Mukachevo eparchy
Mukachevo eparchy [Мукачівська єпархія; Mukachivska ieparkhiia]. A Ukrainian Catholic eparchy in Transcarpathia, with its see in Mukachevo (to 1780) and then Uzhhorod. The first mention of a bishop in Transcarpathia is from 1491, when the Hungarian king Ulászló (Władysław) II confirmed Ivan of the Mukachevo Saint Nicholas's Monastery as bishop. The first Uniate bishop of Mukachevo was P. Petrovych, who assumed the post in 1664. Previously, 63 priests in the eparchy had declared their union with Rome (see Uzhhorod Union of 1646), and Bishop Vasyl Tarasovych had personally converted to Catholicism, although he was not permitted to participate in the 1646 sobor. In 1725, Uniate territories were expanded, and the Maramureş region was added to the eparchy. Because there were no surviving documents concerning the founding of the eparchy or the establishment of the union there by the Vatican, the Hungarian Roman Catholic bishops of Eger in the 17th and 18th centuries claimed jurisdiction over the eparchy and attempted to annex it. In response Bishop Mykhailo Olshavsky worked, from 1749, to gain recognition of the eparchy's independence; it was finally granted by the pope in 1771. Andrii Bachynsky reorganized the eparchy, established several institutions, and moved its see to Uzhhorod.
Initially all the Greek Catholic parishes of northeastern Hungary belonged to the Mukachevo eparchy. Later the Prešov eparchy (1818), the Gerlia eparchy (1853), and the Hajdúdorog eparchy (1912) were separated from it. When the eparchy was recognized by Rome, it was placed under the jurisdiction of the Esztergom Hungarian Catholic metropolitan. Bishop Bachynsky's attempts to place it under the Uniate metropolitan of Halych (see Halych metropoly) in the late 18th century were unsuccessful. In 1937 the Vatican announced its intention to establish a Mukachevo metropoly with eparchies in Prešov, Uzhhorod, and Khust, but the outbreak of the Second World War prevented the implementation of the plan.

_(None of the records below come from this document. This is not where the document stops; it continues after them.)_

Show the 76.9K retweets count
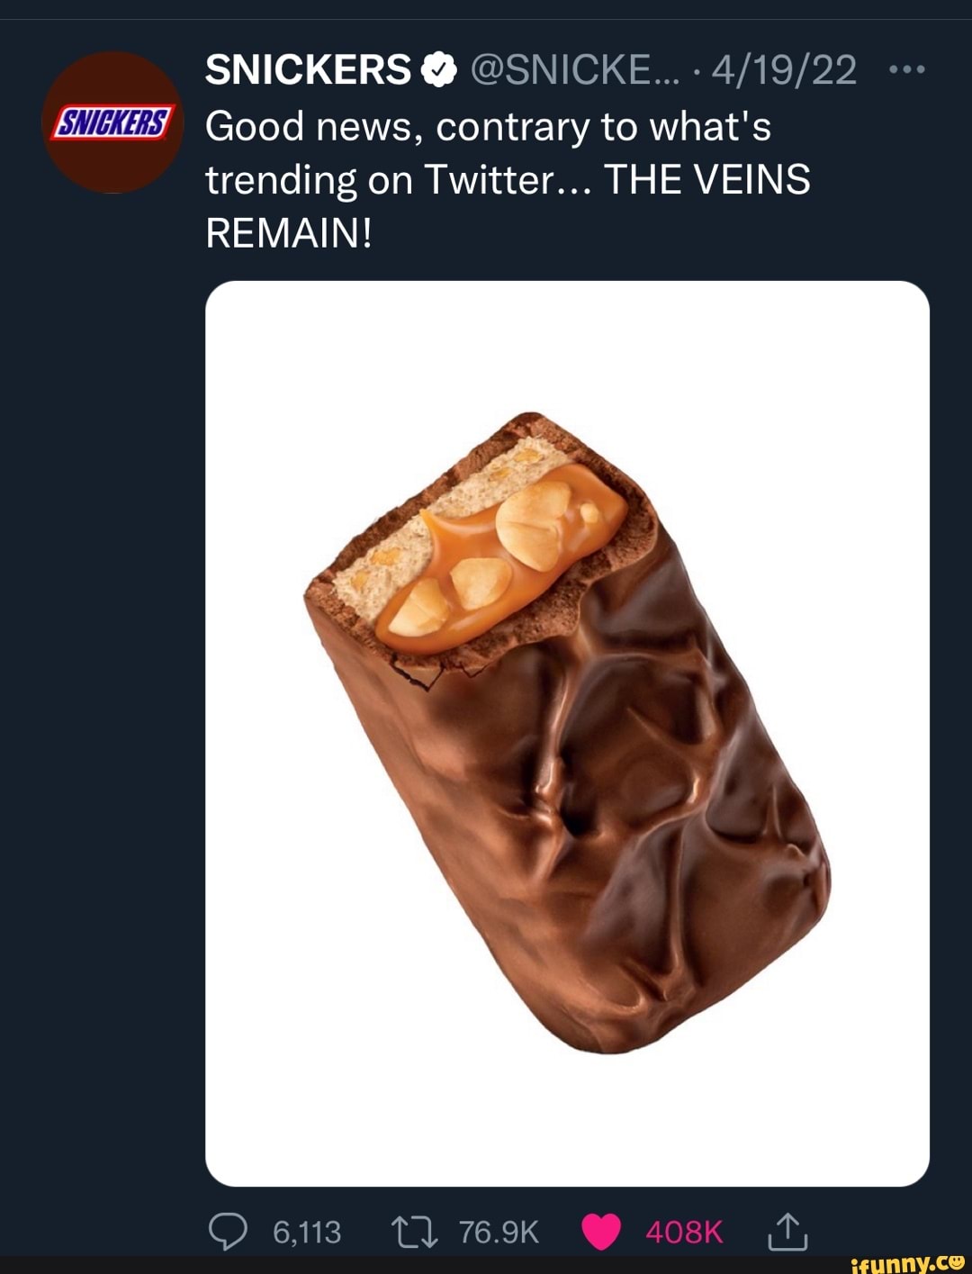This screenshot has height=1274, width=972. tap(498, 1232)
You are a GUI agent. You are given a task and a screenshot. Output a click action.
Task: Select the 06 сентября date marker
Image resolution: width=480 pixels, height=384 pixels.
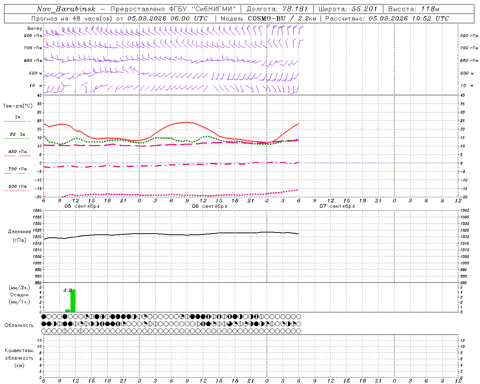(210, 206)
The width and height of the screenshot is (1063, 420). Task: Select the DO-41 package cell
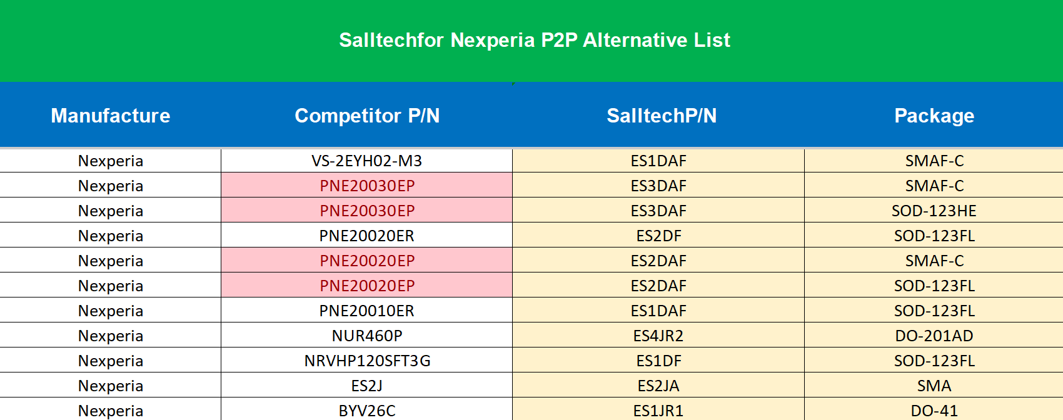coord(934,411)
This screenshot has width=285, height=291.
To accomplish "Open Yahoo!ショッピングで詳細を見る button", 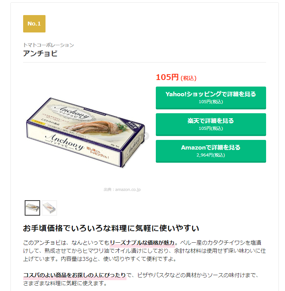I will click(211, 98).
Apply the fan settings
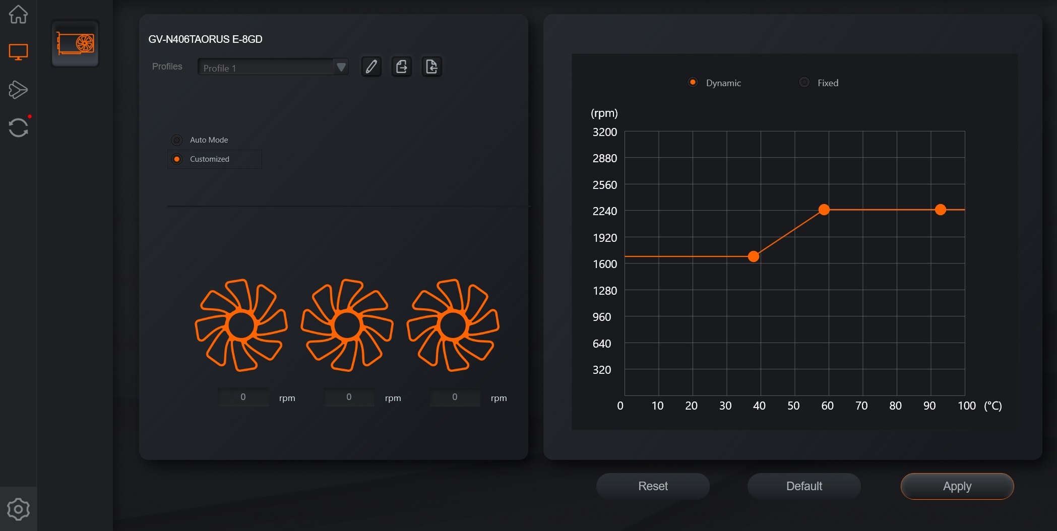This screenshot has height=531, width=1057. coord(957,486)
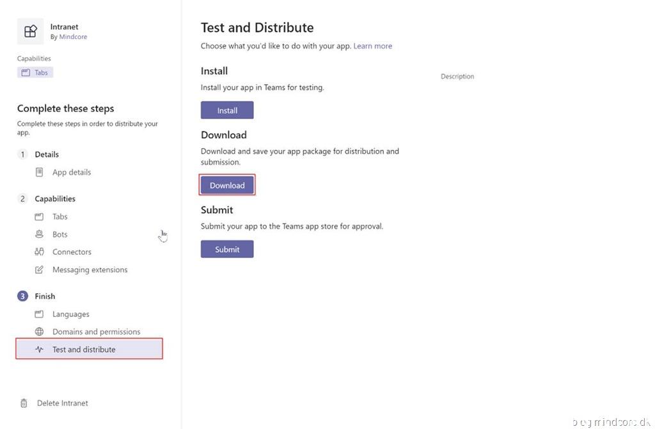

Situated on the border separating Ukrainians, Slovaks, and Hungarians, Mukachevo eparchy was exposed to a variety of cultural and political influences. In the 17th century many Hungarian magnates adopted Protestantism and attempted to introduce it throughout the eparchy. Later, Roman Catholicism was espoused by the local elite and supported by the state. In response to these pressures confessional strife was common. In the interwar period many inhabitants returned to Orthodoxy, and the Mukachevo-Prešov Orthodox eparchy was established in 1929. This eparchy, with its see in Mukachevo, claimed 121,000 followers in 1930.
The Soviet occupation of Transcarpathia in 1944 resulted in the martyrdom of Mukachevo eparchy's Uniate bishop, Teodor Yurii Romzha; the exile to Kazakhstan of his successor, Oleksander Khira; and the formal liquidation of the Greek Catholic eparchy in August 1949. From then until the late 1980s only the Orthodox Mukachevo-Uzhhorod eparchy under the Russian Orthodox church, with its see in Mukachevo, was officially sanctioned. The Greek Catholic church survived in the underground, however, and emerged again during the period of liberalization after 1985. (See also Ukrainian Catholic church.)
BIBLIOGRAPHY
Pekar, A. Narysy istoriï Tserkvy Zakarpattia (Rome 1967)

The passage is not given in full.